樹林の風景

はじめに
 森林は樹木が集合し、土地を含む空間を構成している。森林の定義に林学者も苦労している。樹林の定義も同じように困難となるかも知れないが、一応、森林の中でも森林を構成している個々の樹木が見える小規模な森林、または、大規模な森林を構成している林分単位となる小規模森林を指すとしておこう。言葉から樹が集合して林を構成するとなり、樹を強調している。

樹冠
 森は樹で構成されているが、樹が群れとなっており、群れの様子にも場所によって変化している。これを、ブナとヒバの天然林に見出して明らかにしたのが、松川氏であり、その構成の単位を林冠群と名づけている。また、林床の状態も場所で異なり、樹冠群と林床群の関係から森林更新の進行を推定している。複雑な天然林も森林更新が構造的進行しており、この樹冠群は成長段階の相違に由来していることを明らかにしている。
 今日、森林の単位としてのパッチとそのパッチを生じさせた、樹木の枯損などで生じたギャップとして、森林動態が明らかにされてきているのであろう。こうした森林動態の単位となる樹林は、人工林にも樹木間の競争があり、優勢、劣勢の差が生じることによって、群構成が生じてくることがあり、それを利用して森林構造を誘導する方法として質的間伐が行われたのではないかと考える。松川氏は間伐法で著名となった寺崎氏に樹冠群に関して互いに確認したことを記している。間伐は西欧の国々で、行われ、林学者が探究する課題であったことを寺崎氏は明らかにしている。
 木立という表現があるが、森とはいえない樹木の集合した様子だろう。単木では木立ではないから、2本以上、数本で構成された樹林を指すのであろうか。単木、木立、樹林、森林のそれぞれの風景があるが、森林から分離した構成部分の姿であり、森林には単木、木立、樹林を構造的に包含しているのではないか。少なくとも林分スケールの構成の点からはそれが言えそうである。森林生態学の成果を学ぶ必要がある。

樹林と木立
 木立は数本の樹木の群といえるのであろうが、その数本の樹木が一つの大きな樹冠を構成しているといえるのではないだろうか。

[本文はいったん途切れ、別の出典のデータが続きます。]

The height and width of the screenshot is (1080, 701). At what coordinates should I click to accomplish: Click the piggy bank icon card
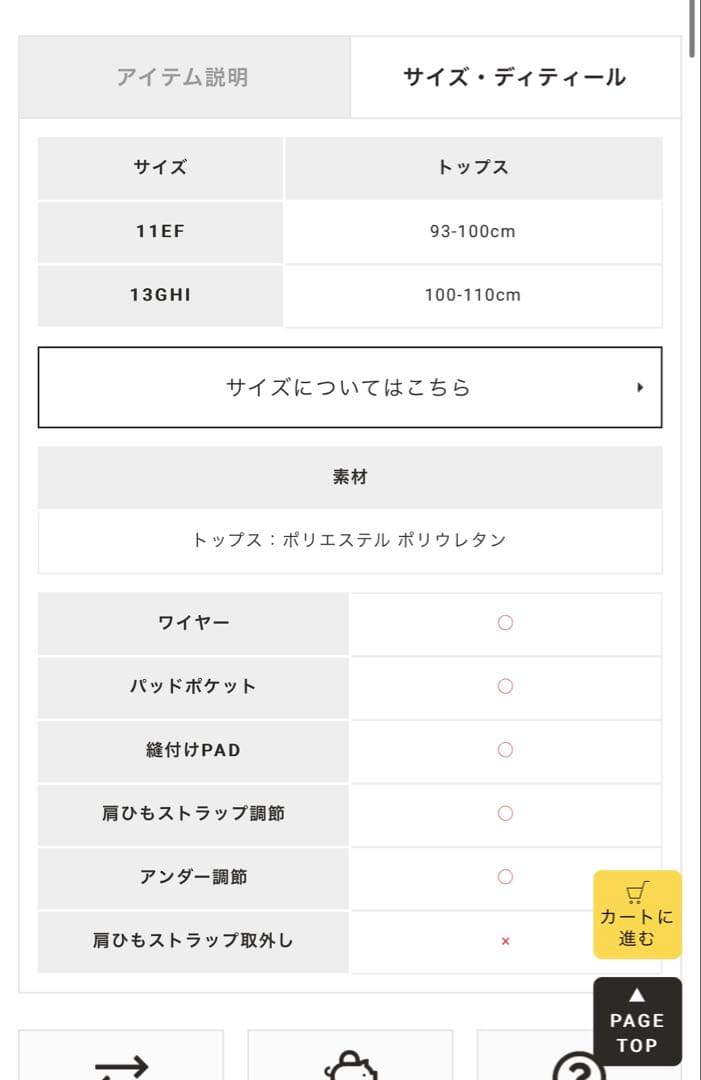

この大きな樹冠をそれぞれの樹木の樹冠は部分的覆っている。これに対して、林は構成する樹木の数が多く、連続した樹冠を構成しても、単木の大きな樹冠のように見えない。いくのもの木立n樹冠が分かれて集合しているように見える。だから、木立の集合を樹林と言ってよいのではないだろうか。木立が単位となって、集合して樹林を構成する様子は、樹木が成長し、樹木に優劣が明確となっていくと、優勢な樹木の樹冠に劣勢な樹の樹冠が併合していく。

人工林の樹冠
 均等な配置で植林された人工林は、個々の樹が均等に生長すれば、同じ大きさの樹冠で高さも同じになり、樹冠が接続するようになると、林冠が形成され、上空が閉鎖される。林冠を構成する単位となった樹冠は、それ以上大きくなることができず、成長は樹高の伸長に集中する。樹冠が高くなり、下枝も枯れ上がると、幹の林立する空隙が広がる。樹高に対して樹冠の幅が縦横ともに小規模であることは、幹の肥大成長を阻害し、幹が樹冠を重力的に支えらなくなる。
 均質な人工林では樹冠の密度調節が必要となる。

クヌギの樹林はいくつかの木立の集合のように見える。


ヒノキの樹林では、樹冠が円錐形で直立しているが、樹高の大小で木立が見られる。